02:50:00.000Person anymore, you're a terrestrial hunter.
02:50:03.000So the point is, you don't want your kids to continue what you were.
02:50:07.000You want them to respond to the new world that is.
02:50:10.000And human beings are capable of doing that because we are so heavily biased in the direction of culture.
02:50:16.000And this is one of the hidden, spectacularly important aspects of human biology our genome has surrendered so much control to our culture, not because it's given up our ultimate objective, it's still in control of that.
02:50:30.000But because culture does the job much better because it can turn on a dime in the way you're talking about.
02:52:35.000With a quick follow up on that, with the new projected congressional maps, does passing the Save Act even really matter that much this cycle?

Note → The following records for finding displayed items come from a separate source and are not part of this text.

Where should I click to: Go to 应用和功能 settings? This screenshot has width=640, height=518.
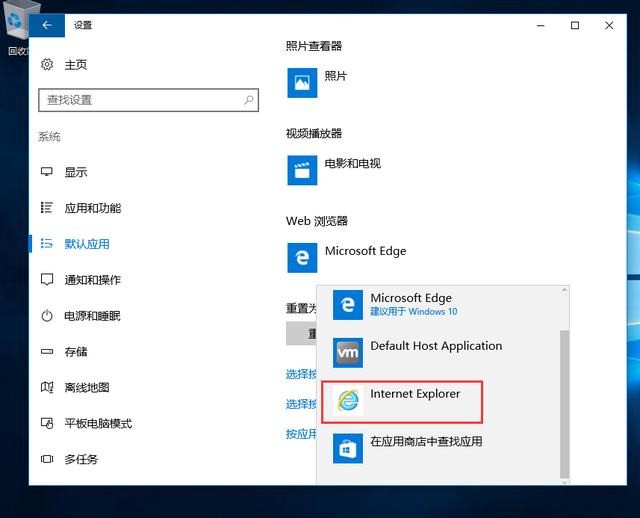pyautogui.click(x=93, y=208)
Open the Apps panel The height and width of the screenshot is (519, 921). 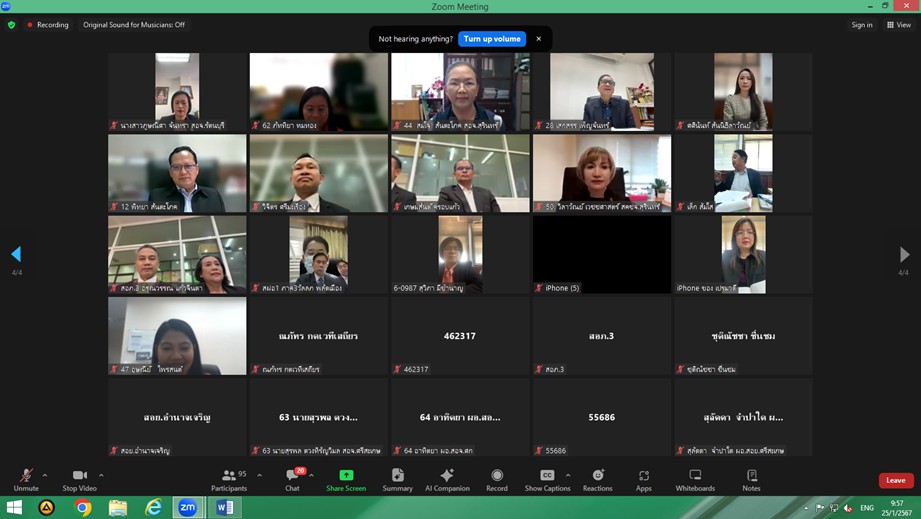tap(644, 479)
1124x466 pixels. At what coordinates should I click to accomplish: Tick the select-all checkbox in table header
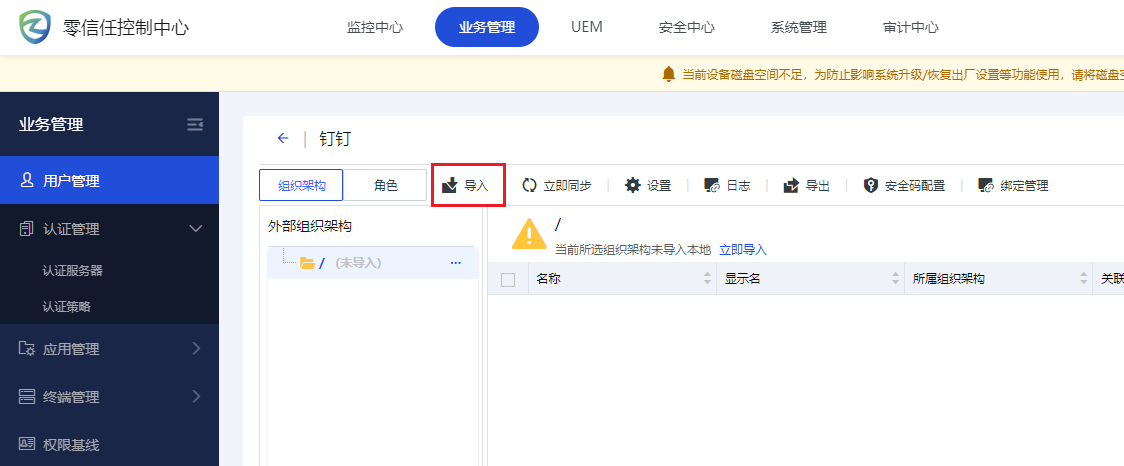(508, 279)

02:53:18.000I only vaped enough to peer through the veil.
02:53:20.000I didn't blast through, like they say, but I was in a stereoscopic realm.
02:53:25.000Hyper frequency, colorful, shimmering light, like all the colors of the rainbow become white.
02:53:31.000And then they take on this hominid form and it's these personas.
02:53:34.000And I'm communicating with them with my thoughts.
02:53:36.000And it's because your body's like, but if you can think clearly, you can ask them questions, they'll respond to you.
02:53:42.000And they were like, he can fucking see us.
02:53:43.000And they were looking at me like I was the video game character they've been playing, turned and looked at them and started like you're playing a game and the guy starts talking to you, Brett, like your video game.
02:54:30.000I find the meaning of this, whatever it is, fascinating, whether that's a product of the human mind or something else.
02:54:39.000It's fascinating that this is the one drug that takes people to a shared experience.
02:54:48.000And that could be the power of suggestion.
02:54:50.000It's possible that the power of suggestion over DMT for some reason has caused this story to resonate for multiple people.
02:54:57.000But whatever it is, I don't think it's suggestion.
02:55:01.000Because a lot of the stories are, they've done tests on uninitiated people who don't know anything about it.
02:55:06.000And they've put them in two different rooms and they experienced the same thing.
02:55:10.000Like, they both went, they both peered through into a different reality where the walls weren't there, but they were still within proximity of each other.